Alex: Let's start with training data, because you've mentioned several times that it's often the most important factor.

Sam: The phrase 'garbage in, garbage out' is a cliche but it's true. A model trained on poor-quality data will produce poor-quality outputs regardless of how sophisticated the model architecture is. Data quality issues include missing values, incorrect labels, data that is not representative of the real-world distribution the model will encounter in production, and bias in the data that reflects historical discrimination or unequal representation. Addressing these issues before training, not after, is the most cost-effective approach to improving model quality.

Alex: What about overfitting? I know this is a very common problem.

Sam: Overfitting happens when a model learns the training data too well, capturing noise and specific examples rather than the general underlying patterns. An overfitted model performs excellently on the training data but poorly on new, unseen data. You can detect it by evaluating the model on a held-out validation set that was not used in training: if performance is much better on training data than on validation data, the model is probably overfitting. Remedies include using more training data, applying regularisation techniques that penalise overly complex models, and using dropout in neural networks.

Alex: What are hyperparameters and why does tuning them matter?

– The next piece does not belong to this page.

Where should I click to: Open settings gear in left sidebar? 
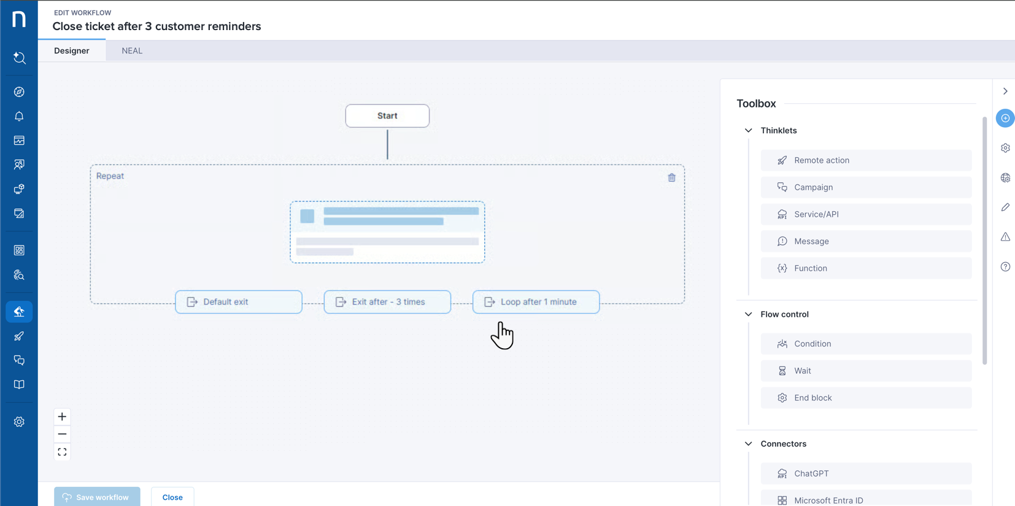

Sam: Hyperparameters are configuration settings that control the learning process rather than being learned from data: things like the learning rate, the number of layers in a neural network, the depth of a decision tree. Choosing good hyperparameters can make the difference between a model that barely works and one that is significantly more accurate. Grid search systematically tries every combination of hyperparameter values, random search samples combinations randomly which is often more efficient, and more sophisticated approaches like Bayesian optimisation model the relationship between hyperparameter values and performance to guide the search more intelligently.

Alex: And cross-validation is the standard approach to evaluating model performance honestly?

Sam: Yes. Cross-validation involves splitting your data into multiple folds, training on some folds and evaluating on others, and rotating through so every data point is used for evaluation exactly once. This gives a much more reliable estimate of how the model will perform on genuinely new data than a single train-test split, and it helps you detect whether your performance estimate is sensitive to how the data was split.

Alex: Really technical and practical. Thanks, Sam. We'll look at AI ethics in the next lesson.